September 9, 2019
By Duncan Gowers and Chrissy Wilson
Led by high fashion, many high-street brands are blurring the lines of race and gender. It is important and empowering.
Black culture’s dominance now leads a multi-racial acceptance that would be hard to imagine even 15 years ago.
The multi-racial power celebrities such as Cardi B, Rihanna – the first woman of color to have a maison under her own name with LVMH – and Beyoncé, their physical silhouettes and diverse shapes – the anti-size zero – have given rise to a truer sense of diversity in communications.
Color bind
In the United Kingdom, at high-street level, brands such as boohoo and Missguided’s astronomical success is not simply because of the low price point of product and wide range, but because the advertising and ecommerce imagery blurs the lines of common fashion advertising practice.
These brands do not just present the customer with a diversity of size and shape, but also ethnically blur lines between black, white, Asian and beyond, all combined to communicate a powerful acceptance of self, where beauty is acknowledged and celebrated regardless of race or body shape.
In the United States, brands such as the Khloe Kardashian-fronted Good American similarly speak to a blurring of ethnicity, shape and confidence with African-American, Latin, mixed-race and white models, influencers and customers. This true diversity stems from the melting pot of black street culture and its openness to change, progress and evolution.
What fashion does not do is solve the issues of inequality, institutional racism, or all negative viewpoints. What it does do, however, is give rise to the notion of ownership and auteur rights.

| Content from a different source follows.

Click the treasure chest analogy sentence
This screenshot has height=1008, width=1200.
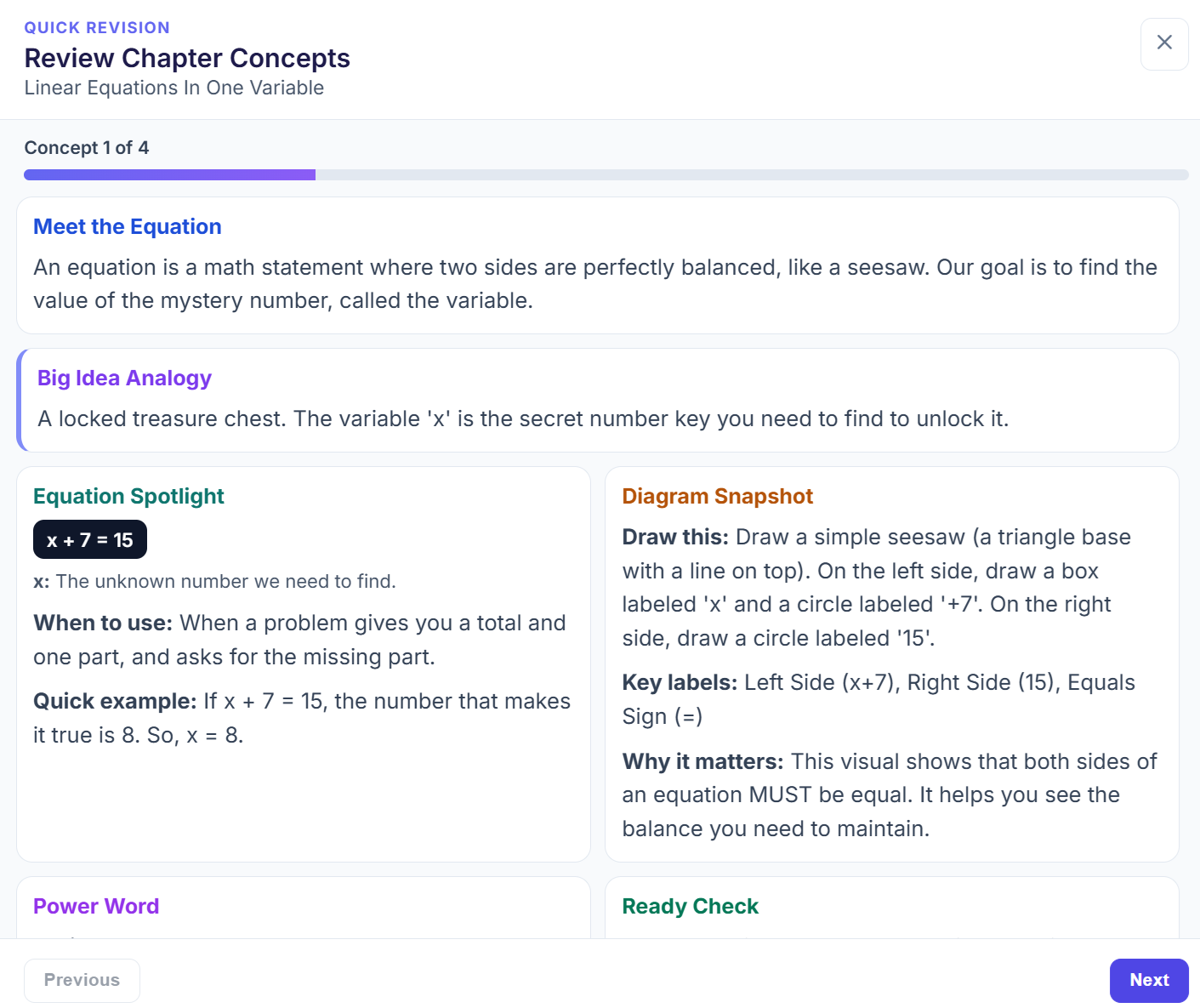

Brands that continue fashion faux pas when it comes to black culture are almost immediately castigated as, if not racist, then woefully out of touch. Any appropriation, which remains unfortunately a domain of fashion still yet to be erased, is unacceptable.
One African-American designer that beautifully encapsulates the idea of ownership and postmodern curation is Jerry Lorenzo.
As founder of Fear of God, Mr. Lorenzo repackaged motifs traditionally associated with white culture – punk, heavy metal and grunge, and reasserted them for a contemporary elite black audience.
Starting with vintage band T-shirts, deconstructed and distressed denim, Mr. Lorenzo used a network of musicians and athletes to express his vision.
When the hoards of mimics began copying his oeuvre, he evolved his vision further, creating high-end leather hi-tops, a baggy, post-apocalyptic collection and even an homage to his baseball-manager father, all fused by a connection to African-American cultural totems such as religiosity, the street, hip hop and sport.
Mr. Lorenzo’s latest collection is a collaboration with Nike, where Fear of God has created a distinct, iconic basketball shoe, goes even further, blending a new vision of black fashion and culture with its most visible athletic playing field. The plaudits continue to rain down.
New wizards
When Virgil Abloh, a former architecture student and creative consultant to Kanye West, launched his premiere menswear collection for Louis Vuitton’s Spring ‘19 show, the significance of the moment could not be underestimated.
For the first time in history, a man of African heritage stood atop the mountain of elite fashion influence and importance. His “Road to Oz” show was what Tim Blanks called “a spectacular visual representation of harmonious human diversity underwritten by LVMH.”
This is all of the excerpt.